* _What the task asks_: Reproduce the rows from the line with "Task: Click the Pars Pack diamond logo icon" to the line with "click(x=743, y=523)", both ends included, adding 17 to every coordinate in the answers. Leave the pictures out.

* _Material provided_:
— begin —

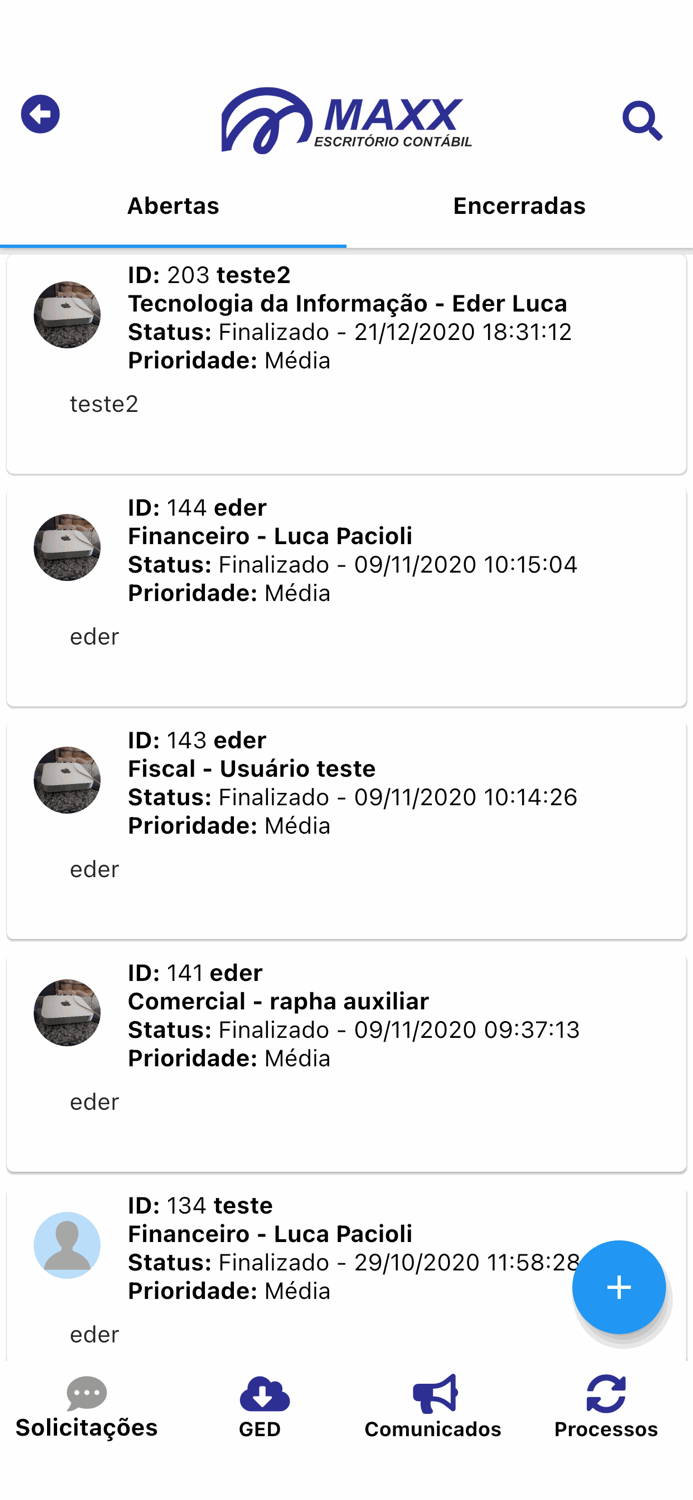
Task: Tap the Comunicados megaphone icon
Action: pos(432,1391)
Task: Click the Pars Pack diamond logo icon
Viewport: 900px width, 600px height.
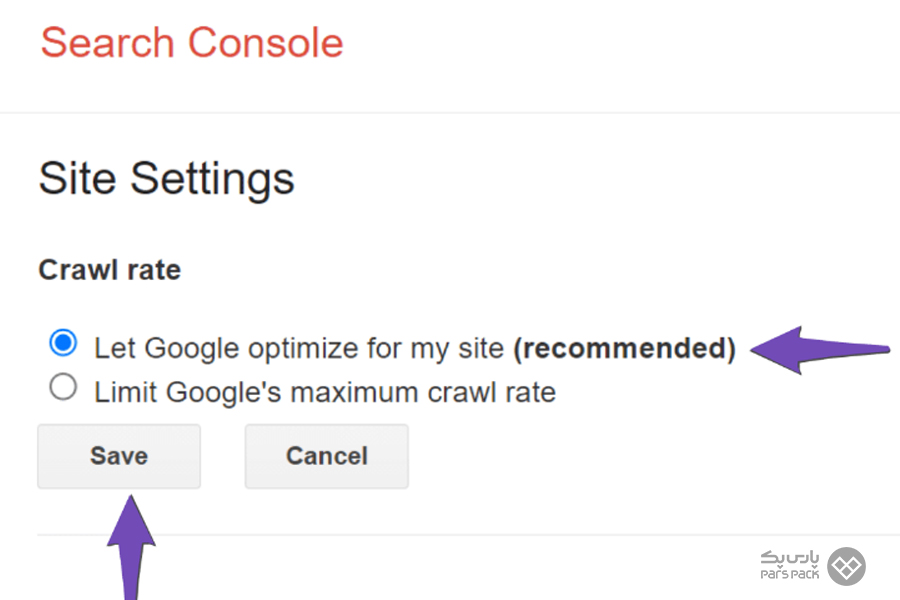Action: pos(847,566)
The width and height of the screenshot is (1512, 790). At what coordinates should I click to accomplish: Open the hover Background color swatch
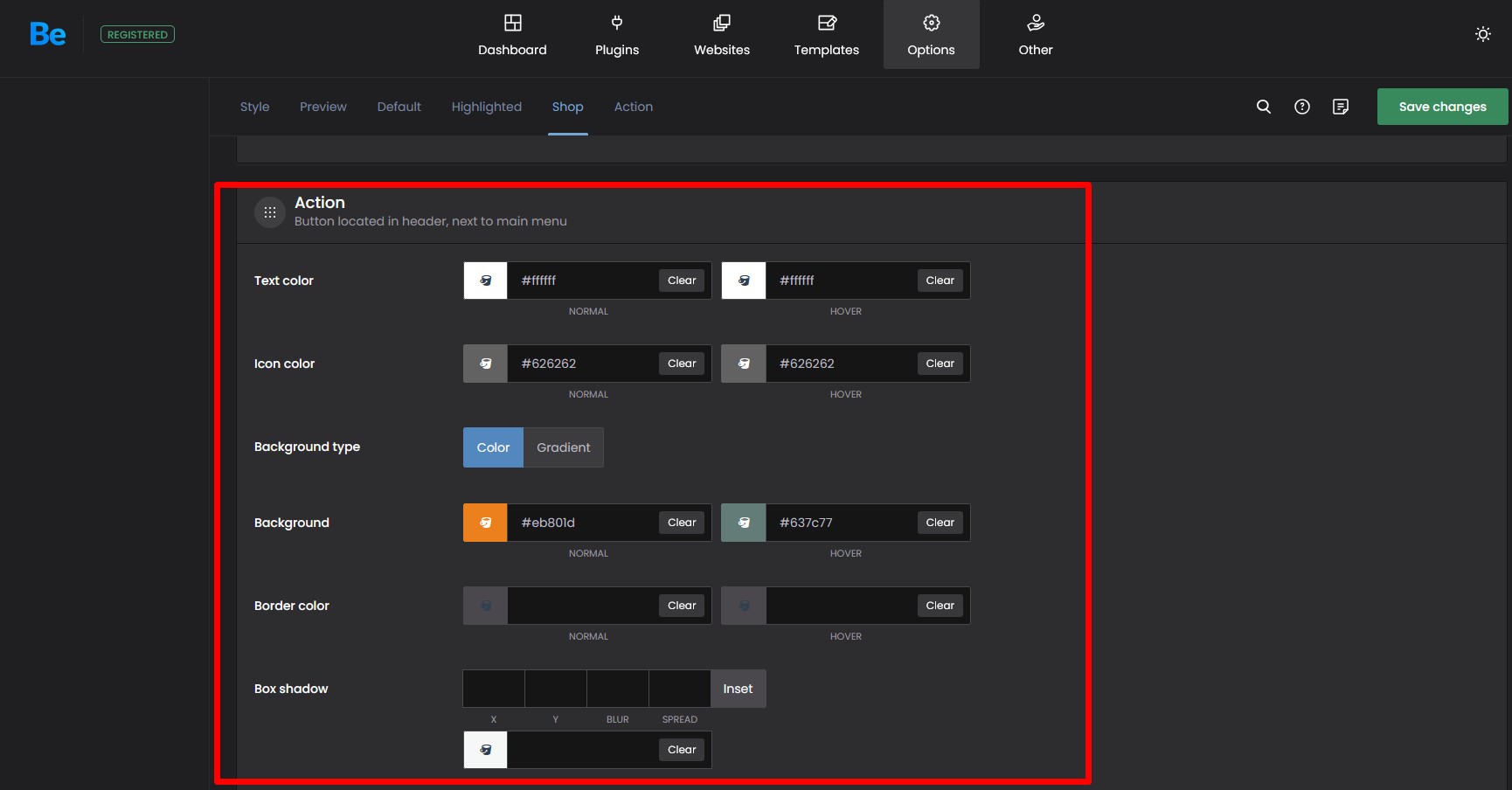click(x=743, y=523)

— end —
— begin —

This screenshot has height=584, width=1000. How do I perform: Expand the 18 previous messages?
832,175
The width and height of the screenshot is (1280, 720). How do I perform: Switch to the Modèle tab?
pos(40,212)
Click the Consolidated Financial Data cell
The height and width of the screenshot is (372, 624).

— end —
— begin —

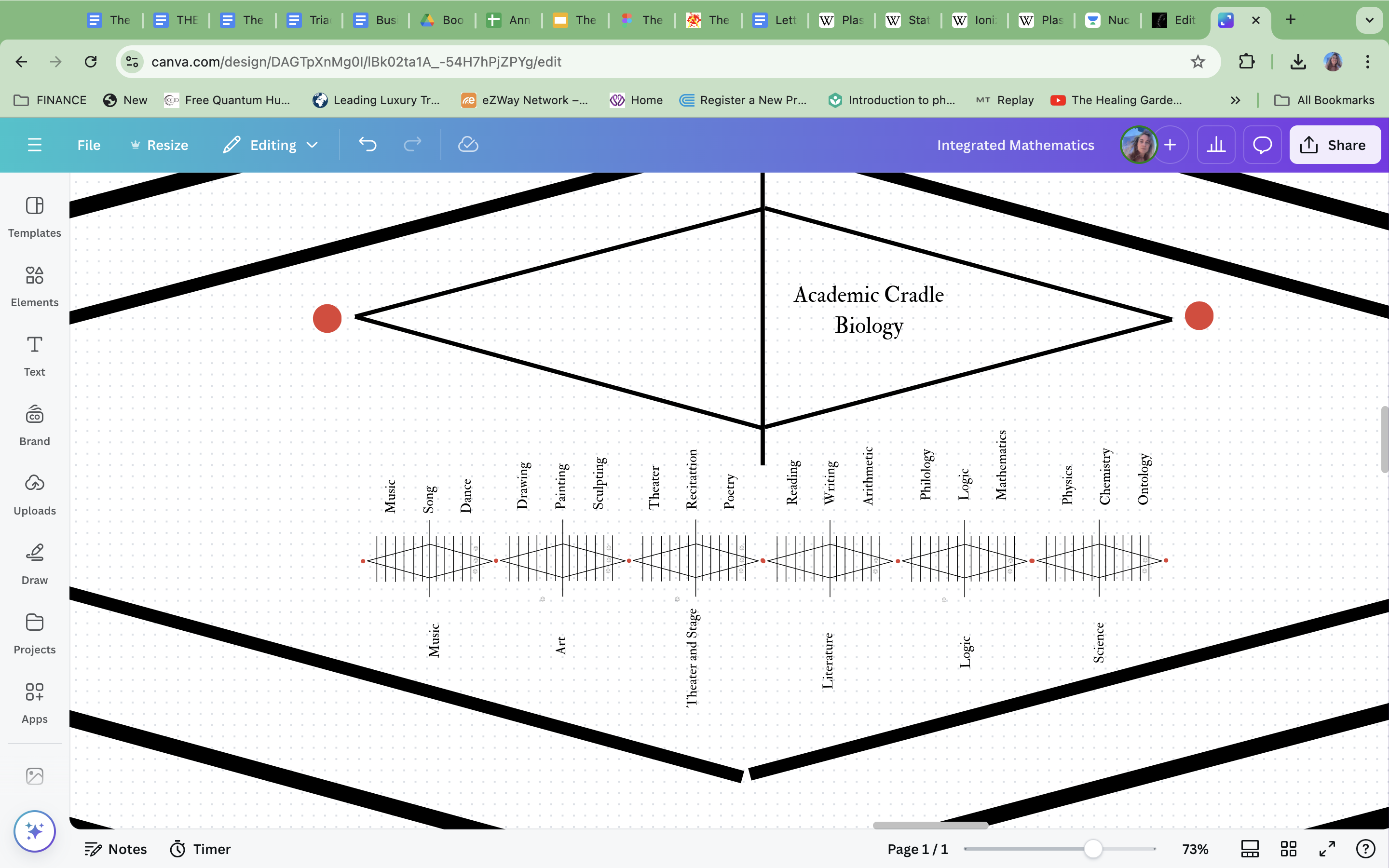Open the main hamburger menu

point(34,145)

— end —

* _Exercise answer_:
Task: Click the Pars Pack diamond logo icon
Viewport: 900px width, 600px height.
Action: pos(864,583)
The width and height of the screenshot is (1512, 790). At what coordinates should I click to accomplish: Open the hover Background color swatch
click(x=760, y=540)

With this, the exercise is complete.